The second sub-lens 2232 and the first sub-lens 2274 can be in one-to-one correspondence, and are symmetrically arranged relative to the light-transmitting portion 2244 . Therefore, the external light signals converged by the first sub-lens 2274 can be diverged one by one, thereby obtaining a more uniform external light signal, so that the image captured by the camera 60 is almost the same as the real scene.

It should be noted that, in order to obtain more external light signals, the ability of the second sub-lens 2232 to scatter the external light signals may be slightly smaller than the ability of the first sub-lens 2274 to condense the external light signals. In order to facilitate understanding, the following example is given, assuming that a beam of light parallel to the main optical axis of the first sub-lens 2274 is irradiated on the first sub-lens 2274, the first sub-lens 2274 converges this beam of light, and the converged light The beam of light is irradiated on the second sub-lens 2232, and the second sub-lens 2232 diverges the beam of light to obtain a divergent optical signal. The density of the beam of light after the divergence is greater than that before the first sub-lens 2274 Therefore, the camera 60 obtains more external light signals, and the electronic device 10 properly stretches the obtained image to obtain an image that is almost the same as the real scene. Of course, the electronic device 10 can also obtain an image close to the real scene in other ways.

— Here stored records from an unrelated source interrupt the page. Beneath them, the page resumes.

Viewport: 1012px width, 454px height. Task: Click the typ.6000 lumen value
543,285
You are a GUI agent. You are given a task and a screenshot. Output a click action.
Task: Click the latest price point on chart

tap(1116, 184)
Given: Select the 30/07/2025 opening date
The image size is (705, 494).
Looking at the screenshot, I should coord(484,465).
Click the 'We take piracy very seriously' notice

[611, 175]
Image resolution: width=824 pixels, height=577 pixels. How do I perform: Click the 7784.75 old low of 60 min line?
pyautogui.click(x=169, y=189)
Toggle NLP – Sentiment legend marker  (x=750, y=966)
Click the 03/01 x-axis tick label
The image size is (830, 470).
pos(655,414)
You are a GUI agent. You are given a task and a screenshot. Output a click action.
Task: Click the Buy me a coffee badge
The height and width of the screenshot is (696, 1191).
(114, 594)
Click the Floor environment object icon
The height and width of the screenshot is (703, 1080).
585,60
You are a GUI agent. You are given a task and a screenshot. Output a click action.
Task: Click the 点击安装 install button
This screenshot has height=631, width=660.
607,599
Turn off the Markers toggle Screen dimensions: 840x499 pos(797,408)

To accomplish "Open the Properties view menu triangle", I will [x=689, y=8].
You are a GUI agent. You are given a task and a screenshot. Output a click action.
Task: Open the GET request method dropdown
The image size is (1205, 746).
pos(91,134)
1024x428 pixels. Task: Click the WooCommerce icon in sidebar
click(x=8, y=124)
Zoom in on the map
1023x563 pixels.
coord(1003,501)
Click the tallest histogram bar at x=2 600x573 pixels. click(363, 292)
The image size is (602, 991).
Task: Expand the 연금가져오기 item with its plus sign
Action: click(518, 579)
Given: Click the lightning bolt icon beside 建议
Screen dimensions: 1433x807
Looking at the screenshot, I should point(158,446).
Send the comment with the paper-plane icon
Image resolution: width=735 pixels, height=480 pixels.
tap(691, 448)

In order to obtain an image that is almost the same as the real scene, the transmission angle of the external light signal after passing through the second lens layer 223 is the same as the transmission angle before entering the first lens layer 2272, that is, the external light signal passes through the first lens layer 2272 and the first lens layer 2272. After the second lens layer 223 , it can be restored to the state before passing through the first lens layer 2272 .

Wherein, the plurality of second sub-lenses can be manufactured by a micro-machining process, and form a fixed focal length micro-lens array.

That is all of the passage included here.